[Task directions] Given the entries that follow, write out exactly the lines starting at the one containing "Task: Expand the TIMELINE section" and ending at the one containing "Task: Go home via red home button", both ends included, and only those.

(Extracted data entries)
- - - -
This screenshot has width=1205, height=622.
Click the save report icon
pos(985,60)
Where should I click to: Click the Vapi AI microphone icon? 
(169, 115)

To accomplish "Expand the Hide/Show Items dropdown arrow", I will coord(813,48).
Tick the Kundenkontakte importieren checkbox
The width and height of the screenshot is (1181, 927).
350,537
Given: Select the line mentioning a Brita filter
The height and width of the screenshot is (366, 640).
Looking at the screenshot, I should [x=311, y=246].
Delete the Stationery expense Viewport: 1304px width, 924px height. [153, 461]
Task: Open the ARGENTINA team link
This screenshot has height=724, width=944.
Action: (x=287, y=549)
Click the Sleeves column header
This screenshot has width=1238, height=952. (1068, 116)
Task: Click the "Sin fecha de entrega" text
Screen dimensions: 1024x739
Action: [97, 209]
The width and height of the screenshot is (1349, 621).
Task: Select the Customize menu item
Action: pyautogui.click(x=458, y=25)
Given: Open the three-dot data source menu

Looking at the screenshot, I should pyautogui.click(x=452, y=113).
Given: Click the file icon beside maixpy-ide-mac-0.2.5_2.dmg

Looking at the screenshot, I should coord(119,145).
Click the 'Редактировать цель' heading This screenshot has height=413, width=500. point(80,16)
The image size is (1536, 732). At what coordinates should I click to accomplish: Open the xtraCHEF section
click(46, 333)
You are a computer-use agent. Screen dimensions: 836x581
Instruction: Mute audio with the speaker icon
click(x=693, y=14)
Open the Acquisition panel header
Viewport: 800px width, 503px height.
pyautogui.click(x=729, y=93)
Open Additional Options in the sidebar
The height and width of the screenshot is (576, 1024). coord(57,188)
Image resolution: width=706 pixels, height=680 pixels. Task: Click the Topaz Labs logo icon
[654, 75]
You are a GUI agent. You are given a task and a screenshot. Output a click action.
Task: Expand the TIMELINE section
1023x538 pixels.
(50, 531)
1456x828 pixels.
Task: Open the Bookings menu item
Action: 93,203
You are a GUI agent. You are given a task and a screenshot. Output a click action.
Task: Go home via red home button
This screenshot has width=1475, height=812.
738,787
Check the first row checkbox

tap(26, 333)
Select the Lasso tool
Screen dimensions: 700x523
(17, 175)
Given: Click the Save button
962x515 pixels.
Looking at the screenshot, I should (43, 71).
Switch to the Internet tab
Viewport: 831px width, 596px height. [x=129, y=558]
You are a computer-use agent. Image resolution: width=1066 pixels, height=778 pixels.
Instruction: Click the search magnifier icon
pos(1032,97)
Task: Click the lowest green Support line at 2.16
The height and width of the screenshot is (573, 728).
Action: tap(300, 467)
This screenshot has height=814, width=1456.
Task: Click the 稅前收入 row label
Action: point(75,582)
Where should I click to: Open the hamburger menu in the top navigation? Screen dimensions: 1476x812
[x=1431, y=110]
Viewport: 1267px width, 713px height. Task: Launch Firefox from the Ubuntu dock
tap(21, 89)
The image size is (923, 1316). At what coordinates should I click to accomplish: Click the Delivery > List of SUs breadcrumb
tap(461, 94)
- - - -
[Answer to this exercise]
Task: Expand the TIMELINE section
1023x538 pixels.
(50, 531)
1456x828 pixels.
Task: Open the Bookings menu item
Action: 93,203
You are a GUI agent. You are given a task and a screenshot. Output a click action.
Task: Go home via red home button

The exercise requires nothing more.